Passage to read:

3

I could sound naive asking this question but this is a problem that I have recently faced in my project. Need some better understanding on it.

df.persist(StorageLevel.MEMORY_AND_DISK)

Whenever we use such persist on a HBase read - the same data is returned again and again for the other subsequent batches of the streaming job but HBase is updated for every batch run.

HBase Read Code:

val df = sqlContext.read.options(Map(HBaseTableCatalog.tableCatalog -> schema)).format(dbSetup.dbClass).load().persist(StorageLevel.MEMORY_AND_DISK)

I replaced persist(StorageLevel.MEMORY_AND_DISK) with cache() and it was returning updated records from HBase table as expected.

The reason we tried to use persist(StorageLevel.MEMORY_AND_DISK) is to ensure that the in-memory storage does not get full and we do not end up doing all transformations all over again during the execution of a particular stream.

Spark Version - 1.6.3 HBase Version - 1.1.2.2.6.4.42-1

Could someone explain me this and help me get a better understanding?

Jacek Laskowski
  • 72,696
  • 27
  • 242
  • 420
Dasarathy D R
  • 335
  • 2
  • 7
  • 20
  • @JacekLaskowski - As requested! Also, what I mean by saying other subsequent batches is, the next batch after a set interval of a spark streaming job. – Dasarathy D R Aug 27 '18 at 07:23
  • How is "HBase Read Code" used in a Spark Streaming job? Please include the code in your question. Is this `foreach` or something similar? Any reasons to stick with 1.6.3? I doubt it gets lots of traction (if any at all). – Jacek Laskowski Aug 27 '18 at 10:51
  • Here is something I also faced: https://stackoverflow.com/questions/51791008/spark-application-returns-different-results-based-on-different-executor-memory – Avishek Bhattacharya Aug 27 '18 at 11:34
  • @JacekLaskowski I have used the same code in my Spark Streaming Job also. There is no `foreach` or something like that. To provide an example of how we read HBase, pls refer to the below link. [link]https://github.com/hortonworks-spark/shc/blob/master/examples/src/main/scala/org/apache/spark/sql/execution/datasources/hbase/HBaseSource.scala Check on **withCatalog** method in the above link. That should give you a better idea. – Dasarathy D R Aug 28 '18 at 07:21
  • @JacekLaskowski - No particular reason to stick with 1.6.3 - its just that our cluster is built with that particular version. Also, I hope my answers or responses are inline with your questions. If not, pls feel free to elaborate. – Dasarathy D R Aug 28 '18 at 07:23
  • @AvishekBhattacharya I went through the link that you shared. Apologies for such a delay. Since I was moved to a different module, the delay. Just got back on track with this work. Even though I understand what is mentioned in that link, is that a concrete reason for this behavior? Or do we have anything else to look into. – Dasarathy D R Mar 20 '19 at 04:32

1 Answers1

1

As you mentioned you are looking for a reason "why" therefore I'm answering this because otherwise this question will remain unanswered as there's no rational reason these days to run spark 1.6.3 to sense what happens with that specific HBASE version.

Internally, spark calls persist() when you use cache() and it behaves differently on RDDs than on Datasets(or Dataframes). On RDDs it uses MEMORY_ONLY and on Datasets, MEMORY_AND_DISK.I cant see what you've coded(fully) but generally I can say, you shouldn't have face the difference between the two ways of cache and persist and your issue is simply a version incompatibility btw those or simply a bug that wasn't fixed by Apache.

There are several places to check to see what's wrong

In this link https://spark.apache.org/releases/spark-release-1-6-3.html you can find that maintainance of the code is hapening in branch 1.6 so this is the place to find the code https://github.com/apache/spark/blob/branch-1.6/core/src/main/scala/org/apache/spark/CacheManager.scala

Hope it helped.

Aramis NSR
  • 1,602
  • 16
  • 26

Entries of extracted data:
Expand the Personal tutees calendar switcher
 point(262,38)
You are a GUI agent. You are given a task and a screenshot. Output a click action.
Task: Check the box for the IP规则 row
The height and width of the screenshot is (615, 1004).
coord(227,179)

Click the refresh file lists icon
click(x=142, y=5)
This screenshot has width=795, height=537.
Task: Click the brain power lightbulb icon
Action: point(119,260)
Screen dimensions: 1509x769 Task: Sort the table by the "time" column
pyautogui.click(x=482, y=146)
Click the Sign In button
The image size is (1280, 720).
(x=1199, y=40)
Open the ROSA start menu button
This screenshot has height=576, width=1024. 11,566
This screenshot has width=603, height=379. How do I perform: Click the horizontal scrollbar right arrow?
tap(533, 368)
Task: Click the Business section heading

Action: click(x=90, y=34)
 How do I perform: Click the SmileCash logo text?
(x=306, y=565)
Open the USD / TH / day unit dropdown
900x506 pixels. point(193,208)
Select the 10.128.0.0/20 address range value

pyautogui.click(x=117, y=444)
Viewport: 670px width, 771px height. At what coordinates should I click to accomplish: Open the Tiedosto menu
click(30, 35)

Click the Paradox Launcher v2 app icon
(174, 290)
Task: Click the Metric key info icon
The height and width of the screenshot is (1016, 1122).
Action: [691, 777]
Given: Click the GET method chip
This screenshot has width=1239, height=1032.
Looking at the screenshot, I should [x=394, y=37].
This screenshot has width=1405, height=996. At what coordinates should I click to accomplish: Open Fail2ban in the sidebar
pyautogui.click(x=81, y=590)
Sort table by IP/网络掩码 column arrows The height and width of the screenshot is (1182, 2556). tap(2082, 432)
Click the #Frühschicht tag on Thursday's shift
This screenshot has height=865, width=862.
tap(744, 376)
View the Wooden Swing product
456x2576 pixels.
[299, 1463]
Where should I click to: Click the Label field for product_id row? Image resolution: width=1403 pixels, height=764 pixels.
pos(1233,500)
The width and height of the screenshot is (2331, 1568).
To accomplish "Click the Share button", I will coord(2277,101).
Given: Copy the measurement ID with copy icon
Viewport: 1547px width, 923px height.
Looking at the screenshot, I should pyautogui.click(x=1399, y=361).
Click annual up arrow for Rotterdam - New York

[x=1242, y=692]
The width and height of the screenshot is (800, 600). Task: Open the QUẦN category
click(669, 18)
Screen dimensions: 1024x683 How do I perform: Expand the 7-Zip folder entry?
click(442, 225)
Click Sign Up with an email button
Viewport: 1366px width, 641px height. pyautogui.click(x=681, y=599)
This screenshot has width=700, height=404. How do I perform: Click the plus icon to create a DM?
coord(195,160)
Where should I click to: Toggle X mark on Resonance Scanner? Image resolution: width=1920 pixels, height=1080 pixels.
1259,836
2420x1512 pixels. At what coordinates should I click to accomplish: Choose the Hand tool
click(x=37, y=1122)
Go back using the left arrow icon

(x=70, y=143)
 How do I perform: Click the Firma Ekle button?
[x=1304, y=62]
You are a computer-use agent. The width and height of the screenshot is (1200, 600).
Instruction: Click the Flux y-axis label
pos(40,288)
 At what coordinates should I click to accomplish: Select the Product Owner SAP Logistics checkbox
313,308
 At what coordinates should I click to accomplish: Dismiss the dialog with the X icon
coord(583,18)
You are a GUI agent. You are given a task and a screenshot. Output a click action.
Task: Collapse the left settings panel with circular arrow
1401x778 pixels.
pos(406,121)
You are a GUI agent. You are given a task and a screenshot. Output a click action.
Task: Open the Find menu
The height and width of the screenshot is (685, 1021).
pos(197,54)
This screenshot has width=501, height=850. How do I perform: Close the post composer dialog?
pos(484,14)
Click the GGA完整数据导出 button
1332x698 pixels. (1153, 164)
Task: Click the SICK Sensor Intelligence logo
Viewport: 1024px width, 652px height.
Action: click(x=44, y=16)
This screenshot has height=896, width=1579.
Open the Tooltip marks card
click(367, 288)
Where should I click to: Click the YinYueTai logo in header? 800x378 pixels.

What you need to do:
1. Duplicate the part of the Spark caching thread from "Internally, spark calls" up to and including "Hope it helped.".
2. In the Spark caching thread, which storage level does the answer say cache() uses on RDDs?
These lines were taken from a source separate from the Spark caching thread.

Solutions in order:
1.
Internally, spark calls persist() when you use cache() and it behaves differently on RDDs than on Datasets(or Dataframes). On RDDs it uses MEMORY_ONLY and on Datasets, MEMORY_AND_DISK.I cant see what you've coded(fully) but generally I can say, you shouldn't have face the difference between the two ways of cache and persist and your issue is simply a version incompatibility btw those or simply a bug that wasn't fixed by Apache.

There are several places to check to see what's wrong

In this link https://spark.apache.org/releases/spark-release-1-6-3.html you can find that maintainance of the code is hapening in branch 1.6 so this is the place to find the code https://github.com/apache/spark/blob/branch-1.6/core/src/main/scala/org/apache/spark/CacheManager.scala

Hope it helped.

2. MEMORY_ONLY